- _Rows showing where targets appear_
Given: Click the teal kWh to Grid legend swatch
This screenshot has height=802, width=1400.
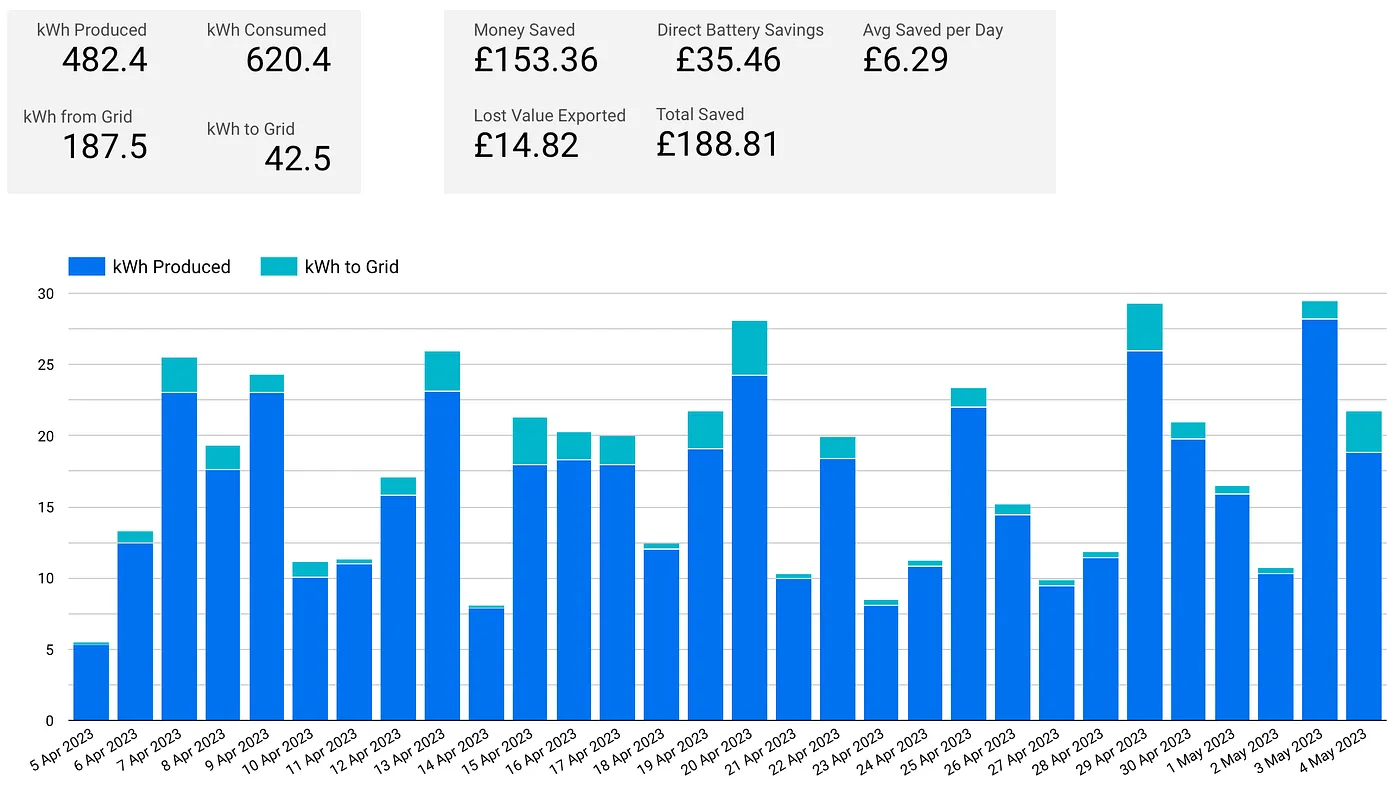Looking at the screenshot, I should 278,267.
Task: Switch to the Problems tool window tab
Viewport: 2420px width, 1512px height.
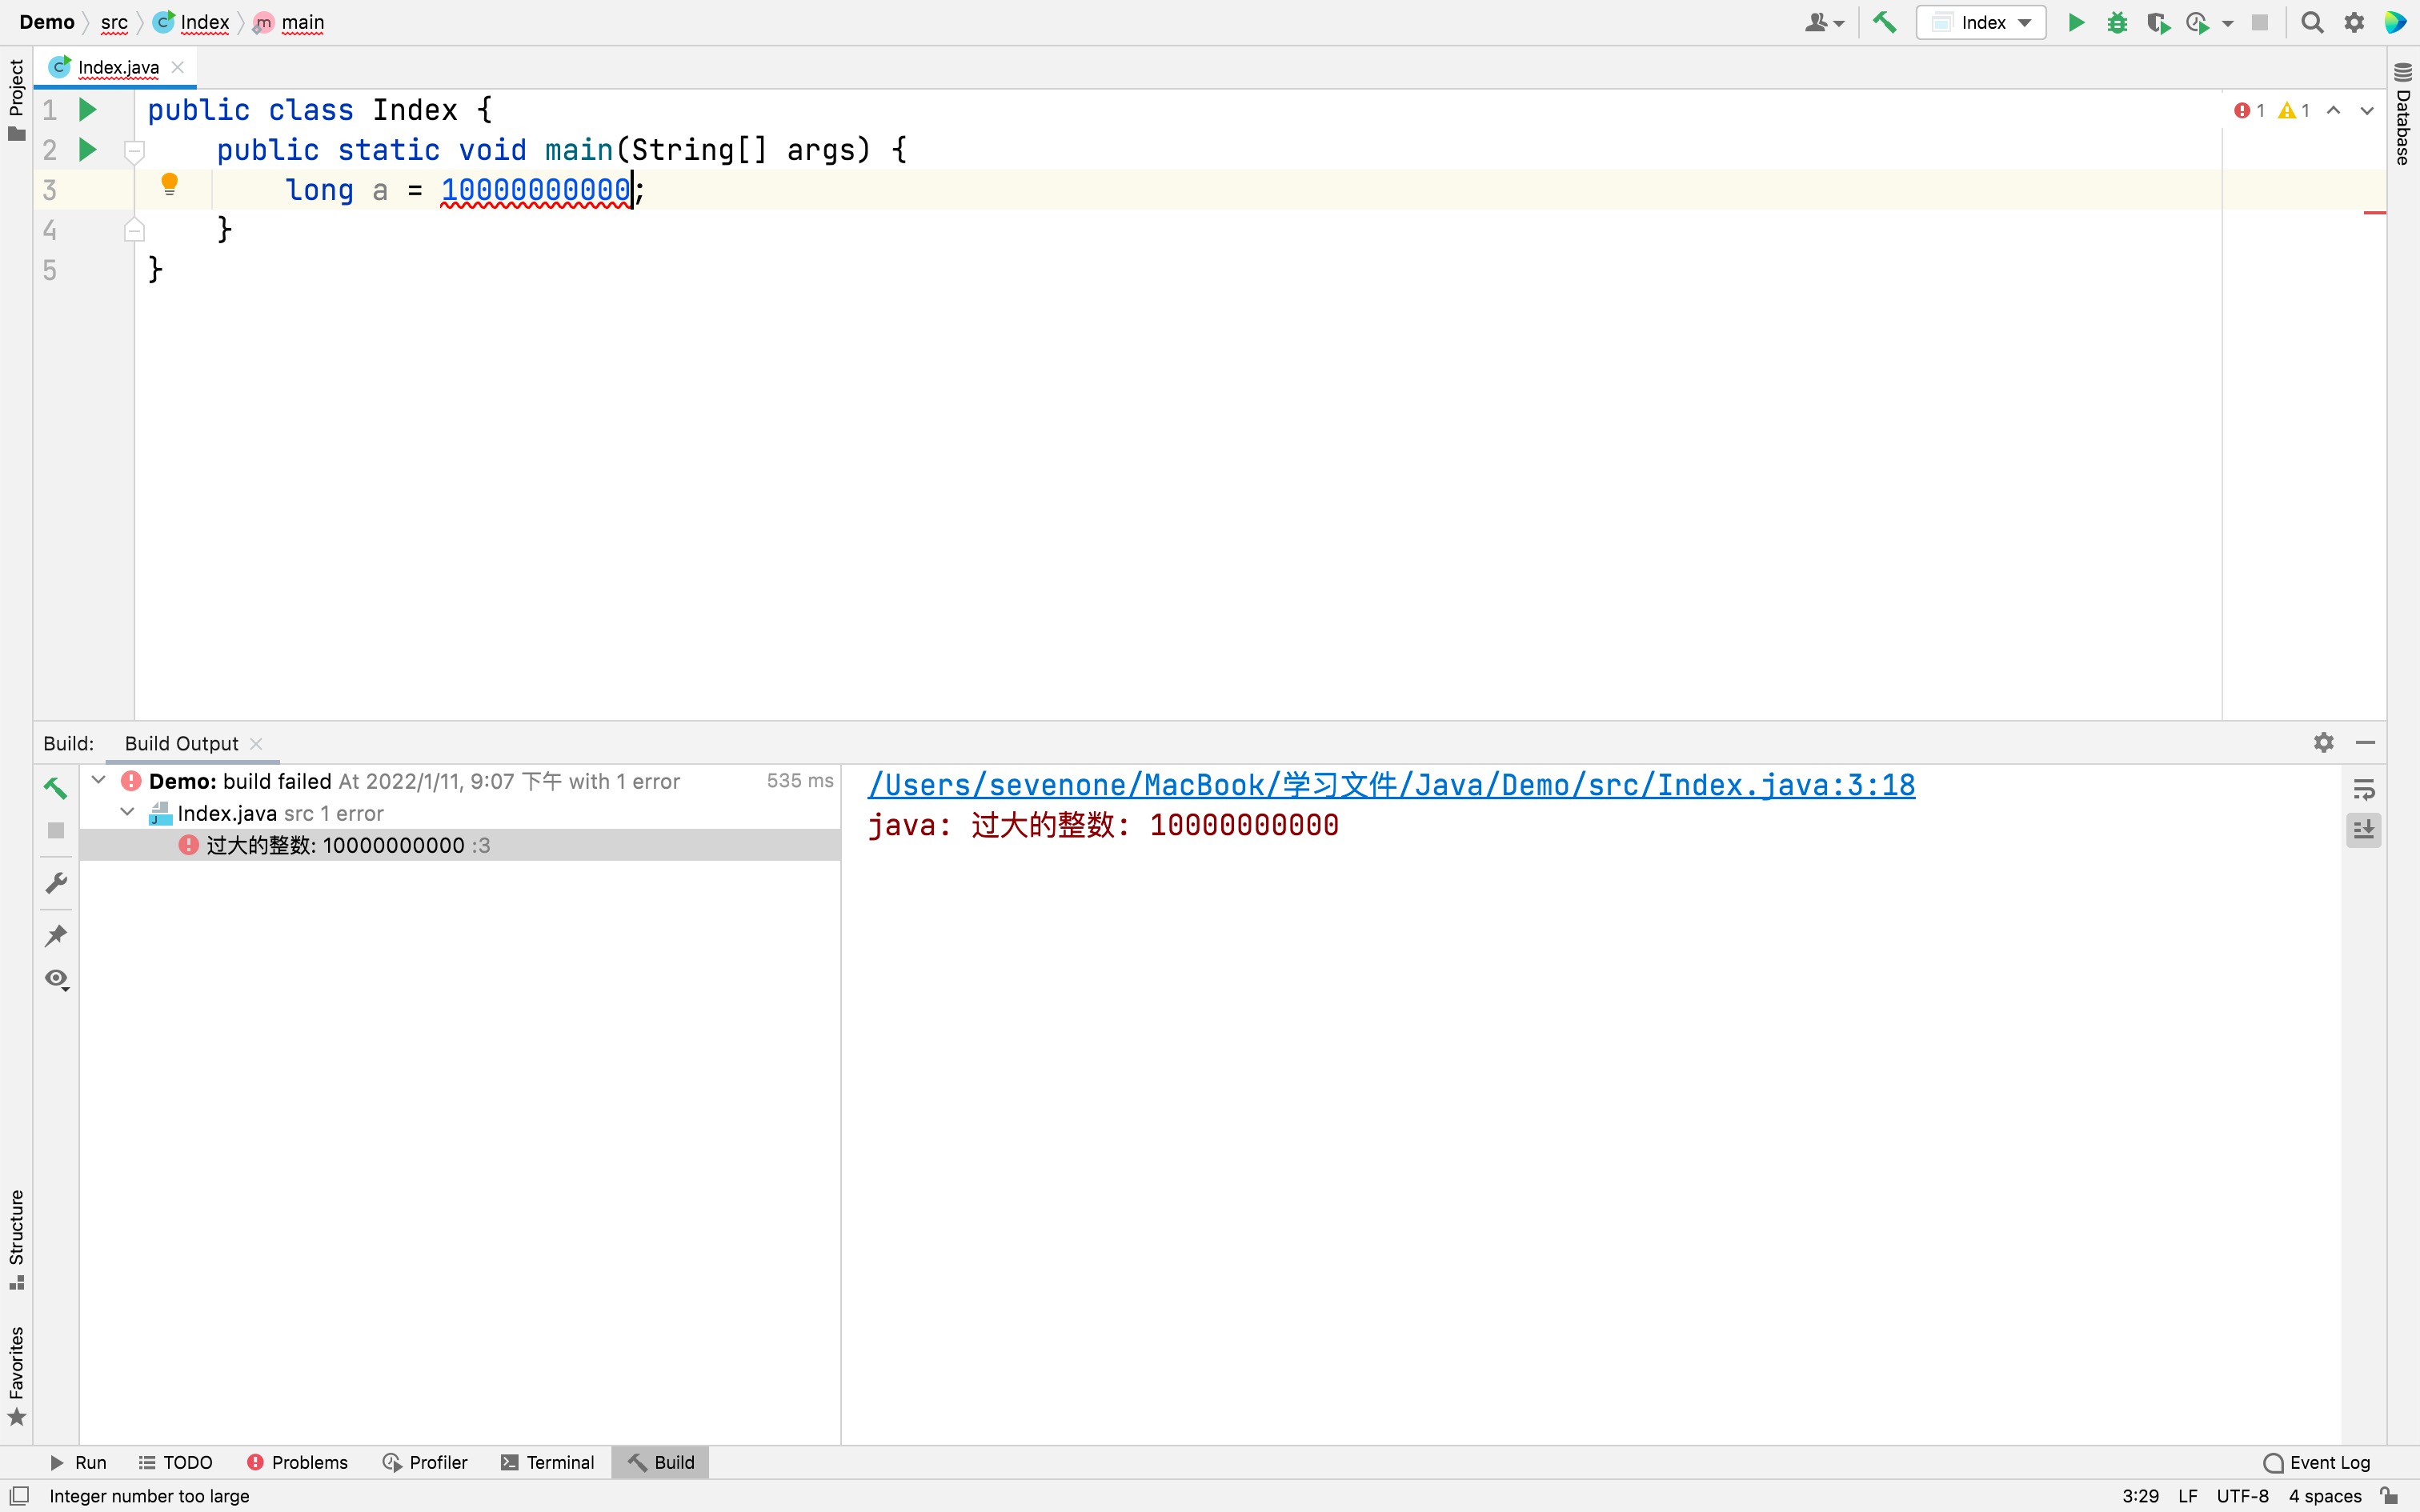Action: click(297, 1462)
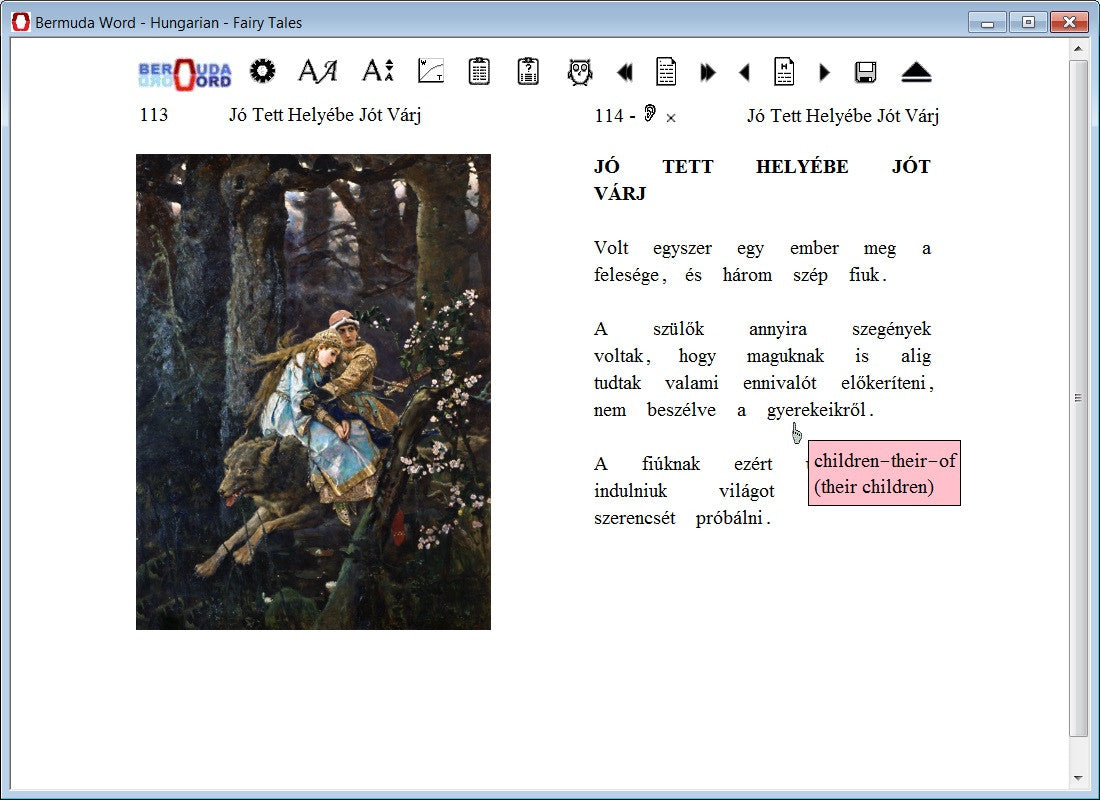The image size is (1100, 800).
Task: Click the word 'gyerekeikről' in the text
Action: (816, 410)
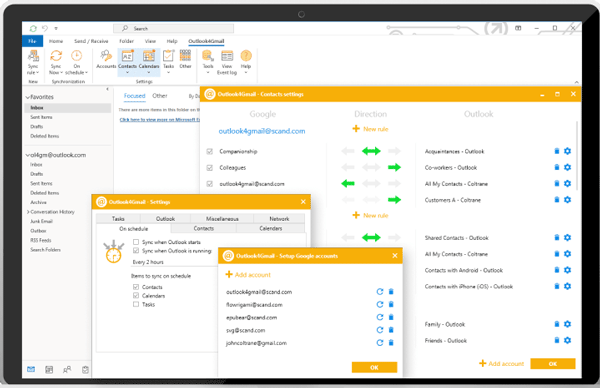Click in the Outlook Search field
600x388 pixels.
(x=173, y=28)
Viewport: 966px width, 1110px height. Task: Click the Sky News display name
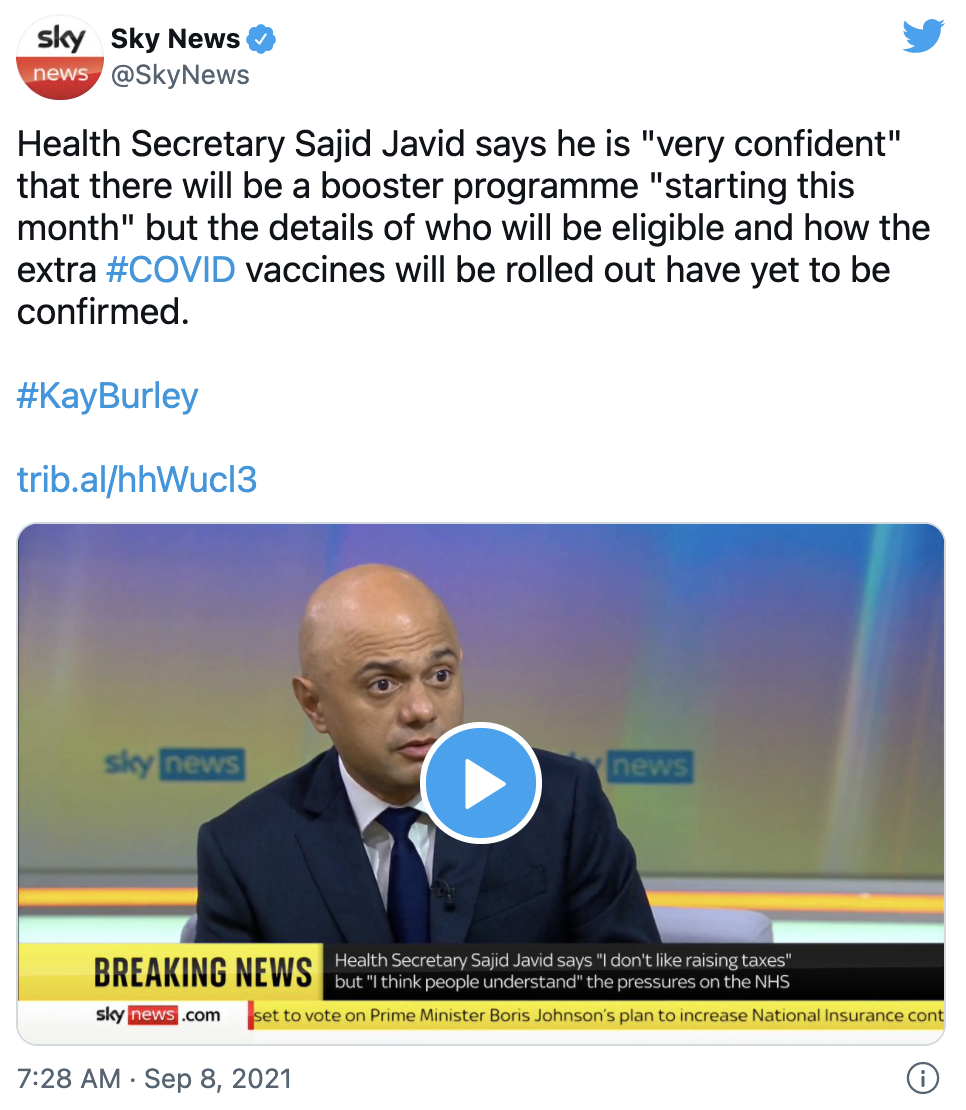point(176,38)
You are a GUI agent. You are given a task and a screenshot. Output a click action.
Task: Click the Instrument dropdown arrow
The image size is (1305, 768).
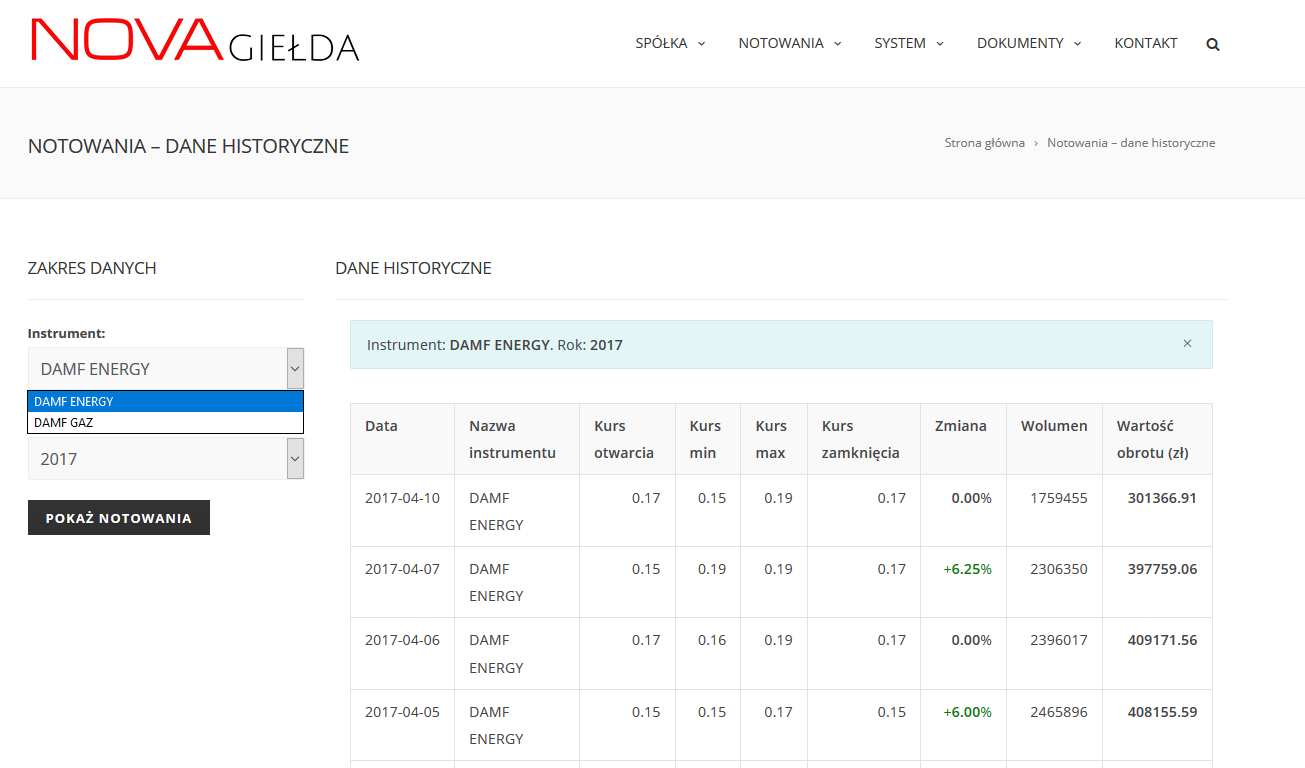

- _What is asked_
Work out how many lines of the records contain the string "Viewport", matching case exactly. Give only the number.

- _Response to the exercise_
2